Cannes’dan Ödül: Sessiz ile Rezan Yeşilbaş

Son dönemde Türk sineması uluslararası alanda ödüllere doymuyor. Cannes Film Festivali Avrupa’daki en önemli üç film festivalinden biri. Festivalde her yıl ortalama 20 bin film yarışıyor. Bu yıl 65’incisi düzenlenen festivalde ‘Kısa Film’ dalında ödüle ‘Sessiz (Be Deng)’ filmiyle yönetmen Rezan Yeşilbaş değer görüldü.

cannes film festivali

Belçim Bilgin ve Cem Bender’in başrolde oynadığı ve Akbank Kısa Film yarışmasında en iyi film ödülü de alan Sessiz, Kültür ve Turizm Bakanlığı’nın desteğiyle Diyarbakır’da çekildi. Sessiz, 1984 yılında Diyarbakır’da tutuklu olan kocasına, cezaevi koşullarında yasak olmasına rağmen yeni bir çift ayakkabı götürmeye çalışan Zeynep’in hikâyesini sade ve yalın bir dille anlatıyor.

“Ödülü, ülkemin sessiz ve yalnız bırakılmış kadınlarına adıyorum”
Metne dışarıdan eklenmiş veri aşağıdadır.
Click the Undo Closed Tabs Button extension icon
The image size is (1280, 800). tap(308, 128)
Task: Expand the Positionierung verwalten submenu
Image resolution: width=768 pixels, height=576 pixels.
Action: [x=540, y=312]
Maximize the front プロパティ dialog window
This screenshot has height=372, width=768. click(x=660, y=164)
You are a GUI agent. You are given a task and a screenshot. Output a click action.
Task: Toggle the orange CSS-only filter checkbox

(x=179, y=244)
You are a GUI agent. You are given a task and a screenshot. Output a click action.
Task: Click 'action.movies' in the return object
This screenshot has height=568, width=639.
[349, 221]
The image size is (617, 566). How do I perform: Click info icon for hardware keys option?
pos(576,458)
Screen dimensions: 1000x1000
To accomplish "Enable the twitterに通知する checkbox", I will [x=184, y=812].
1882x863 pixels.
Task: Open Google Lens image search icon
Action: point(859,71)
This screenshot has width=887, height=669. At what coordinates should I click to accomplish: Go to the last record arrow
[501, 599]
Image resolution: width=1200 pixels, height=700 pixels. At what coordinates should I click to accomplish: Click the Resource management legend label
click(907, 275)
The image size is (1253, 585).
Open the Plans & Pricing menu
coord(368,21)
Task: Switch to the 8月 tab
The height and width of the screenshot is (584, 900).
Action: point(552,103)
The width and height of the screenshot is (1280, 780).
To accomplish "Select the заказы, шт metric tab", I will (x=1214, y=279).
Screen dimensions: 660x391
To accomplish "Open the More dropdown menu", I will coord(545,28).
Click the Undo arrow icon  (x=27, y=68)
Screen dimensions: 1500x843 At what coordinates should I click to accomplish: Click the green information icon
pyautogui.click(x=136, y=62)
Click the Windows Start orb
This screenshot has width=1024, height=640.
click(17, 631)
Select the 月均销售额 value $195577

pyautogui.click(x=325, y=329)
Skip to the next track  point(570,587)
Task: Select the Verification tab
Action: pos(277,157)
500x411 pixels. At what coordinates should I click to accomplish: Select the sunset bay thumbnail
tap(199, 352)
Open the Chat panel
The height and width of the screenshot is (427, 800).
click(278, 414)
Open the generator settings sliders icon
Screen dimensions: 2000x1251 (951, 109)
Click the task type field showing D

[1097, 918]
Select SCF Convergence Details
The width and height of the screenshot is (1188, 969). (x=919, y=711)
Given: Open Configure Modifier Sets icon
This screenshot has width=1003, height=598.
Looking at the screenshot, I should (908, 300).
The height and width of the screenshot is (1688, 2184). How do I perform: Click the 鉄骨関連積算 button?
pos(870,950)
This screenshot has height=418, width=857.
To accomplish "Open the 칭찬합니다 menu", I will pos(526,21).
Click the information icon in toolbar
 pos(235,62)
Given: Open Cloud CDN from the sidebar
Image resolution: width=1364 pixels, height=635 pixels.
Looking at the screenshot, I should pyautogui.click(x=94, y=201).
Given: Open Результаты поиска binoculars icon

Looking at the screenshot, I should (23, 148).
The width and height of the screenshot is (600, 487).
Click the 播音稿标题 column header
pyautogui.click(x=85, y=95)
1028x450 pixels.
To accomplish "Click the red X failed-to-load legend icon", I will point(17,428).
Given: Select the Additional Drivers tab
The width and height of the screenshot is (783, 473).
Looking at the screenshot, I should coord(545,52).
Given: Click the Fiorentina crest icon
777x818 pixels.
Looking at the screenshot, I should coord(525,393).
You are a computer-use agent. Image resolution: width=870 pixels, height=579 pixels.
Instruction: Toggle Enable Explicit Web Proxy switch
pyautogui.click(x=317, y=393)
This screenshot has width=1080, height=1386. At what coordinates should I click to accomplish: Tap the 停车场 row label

Ödülünü kısa film jürisi başkanı Jean-Pierre Dardenne ve Kylie Minogue’tan alan yönetmen Rezan Yeşilbaş’ın konuşması ayakta alkışlandı. Yeşilbaş’ın yaptığı heyecanlı ve etkili konuşması şöyleydi:

[quote] Çok heyecanlıyım. Jüri üyelerine çok teşekkür ederim. Bu ödülü Dardenne’den almak benim için çok büyük bir ayrıcalık. Bu kadar büyük yönetmenin önünde konuşuyor olmak benim için büyük heyecan. Bütün ekip arkadaşlarıma çok teşekkür ediyorum. Bu ödülü, ülkemin sessiz ve yalnız bırakılmış bütün kadınlarına adıyorum. Teşekkür ederim [/quote]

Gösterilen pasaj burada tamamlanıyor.